Repeat verbatim every line of the material, beginning at the line that holds "Click the Davčni" and ending at its last line.
● ● ● ● ●
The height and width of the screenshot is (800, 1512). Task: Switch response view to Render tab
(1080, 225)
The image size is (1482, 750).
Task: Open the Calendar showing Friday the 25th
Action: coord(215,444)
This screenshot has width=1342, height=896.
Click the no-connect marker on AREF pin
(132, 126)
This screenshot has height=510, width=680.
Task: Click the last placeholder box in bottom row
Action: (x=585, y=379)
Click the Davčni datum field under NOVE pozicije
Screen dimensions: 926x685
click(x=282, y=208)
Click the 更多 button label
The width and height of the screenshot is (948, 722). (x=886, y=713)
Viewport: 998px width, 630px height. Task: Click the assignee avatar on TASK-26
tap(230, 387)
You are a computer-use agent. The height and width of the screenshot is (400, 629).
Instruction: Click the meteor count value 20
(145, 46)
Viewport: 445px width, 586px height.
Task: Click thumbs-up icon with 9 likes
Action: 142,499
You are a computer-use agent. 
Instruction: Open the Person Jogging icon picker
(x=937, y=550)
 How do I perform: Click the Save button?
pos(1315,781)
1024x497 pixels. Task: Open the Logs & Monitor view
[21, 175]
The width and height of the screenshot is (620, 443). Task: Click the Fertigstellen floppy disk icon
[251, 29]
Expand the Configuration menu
● ● ● ● ●
## RESPONSE
Click the Davčni datum field under NOVE pozicije
Screen dimensions: 926x685
click(x=282, y=208)
Click the 更多 button label
The width and height of the screenshot is (948, 722). (x=886, y=713)
Viewport: 998px width, 630px height. Task: Click the assignee avatar on TASK-26
tap(230, 387)
You are a computer-use agent. The height and width of the screenshot is (400, 629).
Instruction: Click the meteor count value 20
(145, 46)
Viewport: 445px width, 586px height.
Task: Click thumbs-up icon with 9 likes
Action: 142,499
You are a computer-use agent. 
Instruction: Open the Person Jogging icon picker
(x=937, y=550)
 How do I perform: Click the Save button?
pos(1315,781)
1024x497 pixels. Task: Open the Logs & Monitor view
[21, 175]
The width and height of the screenshot is (620, 443). Task: Click the Fertigstellen floppy disk icon
[251, 29]
Expand the Configuration menu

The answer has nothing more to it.